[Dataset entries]

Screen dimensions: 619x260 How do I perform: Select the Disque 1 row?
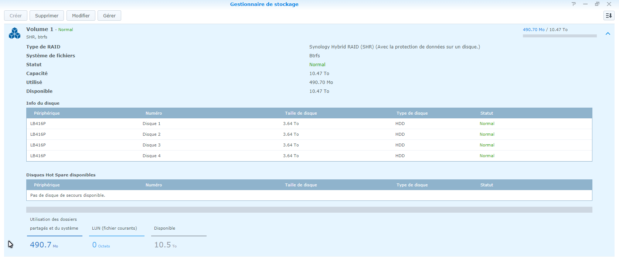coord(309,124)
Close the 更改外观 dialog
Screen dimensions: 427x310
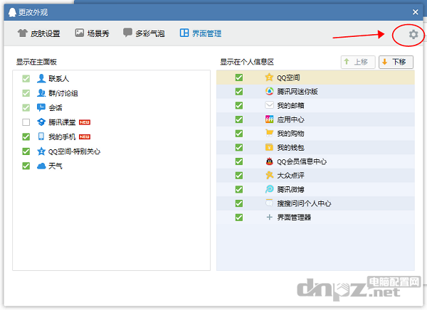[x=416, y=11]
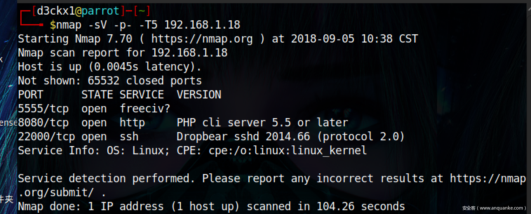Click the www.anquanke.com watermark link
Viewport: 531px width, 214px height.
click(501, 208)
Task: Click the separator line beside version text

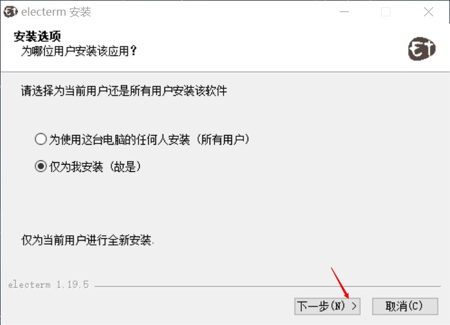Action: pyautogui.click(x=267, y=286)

* * *

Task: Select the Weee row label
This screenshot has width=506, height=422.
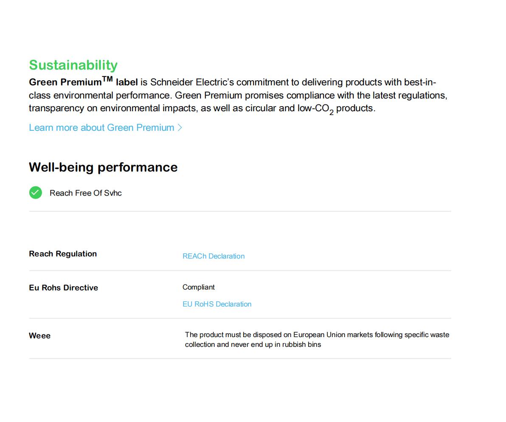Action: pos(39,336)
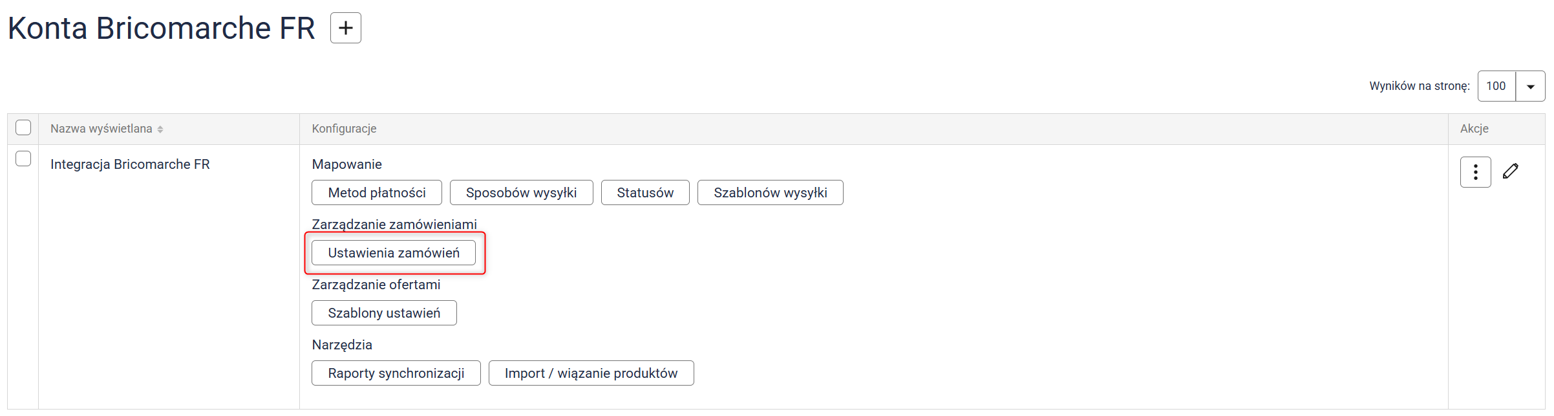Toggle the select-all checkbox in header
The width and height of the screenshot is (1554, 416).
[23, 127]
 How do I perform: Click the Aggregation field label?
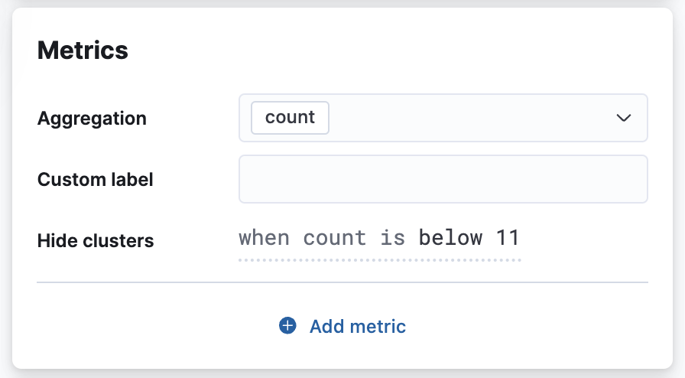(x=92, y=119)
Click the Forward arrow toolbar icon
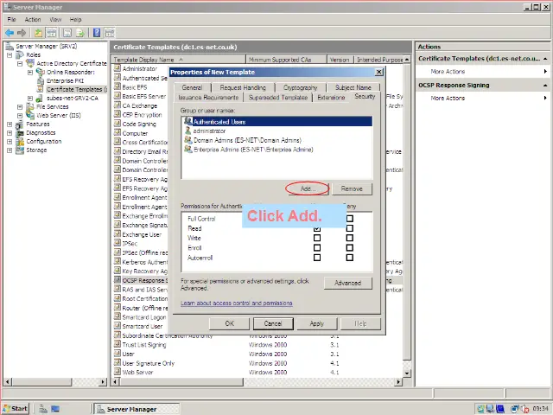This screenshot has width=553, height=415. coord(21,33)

---

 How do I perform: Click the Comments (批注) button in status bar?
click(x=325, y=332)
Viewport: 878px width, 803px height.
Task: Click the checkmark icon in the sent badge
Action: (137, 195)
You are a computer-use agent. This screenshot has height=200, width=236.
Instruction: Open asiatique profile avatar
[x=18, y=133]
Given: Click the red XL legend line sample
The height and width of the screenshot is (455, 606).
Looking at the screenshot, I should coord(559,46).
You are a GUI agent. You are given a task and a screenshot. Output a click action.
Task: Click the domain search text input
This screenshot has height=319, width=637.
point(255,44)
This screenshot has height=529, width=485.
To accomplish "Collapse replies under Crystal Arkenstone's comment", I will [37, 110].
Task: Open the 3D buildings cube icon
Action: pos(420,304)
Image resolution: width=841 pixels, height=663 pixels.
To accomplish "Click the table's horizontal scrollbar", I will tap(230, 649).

**Exercise brief**
Read the data above. Pull out each line in which the string "agent" appears.

**Response to the exercise**
You are a computer-use agent. This screenshot has height=200, width=236.
You are a GUI agent. You are given a task and a screenshot. Output a click action.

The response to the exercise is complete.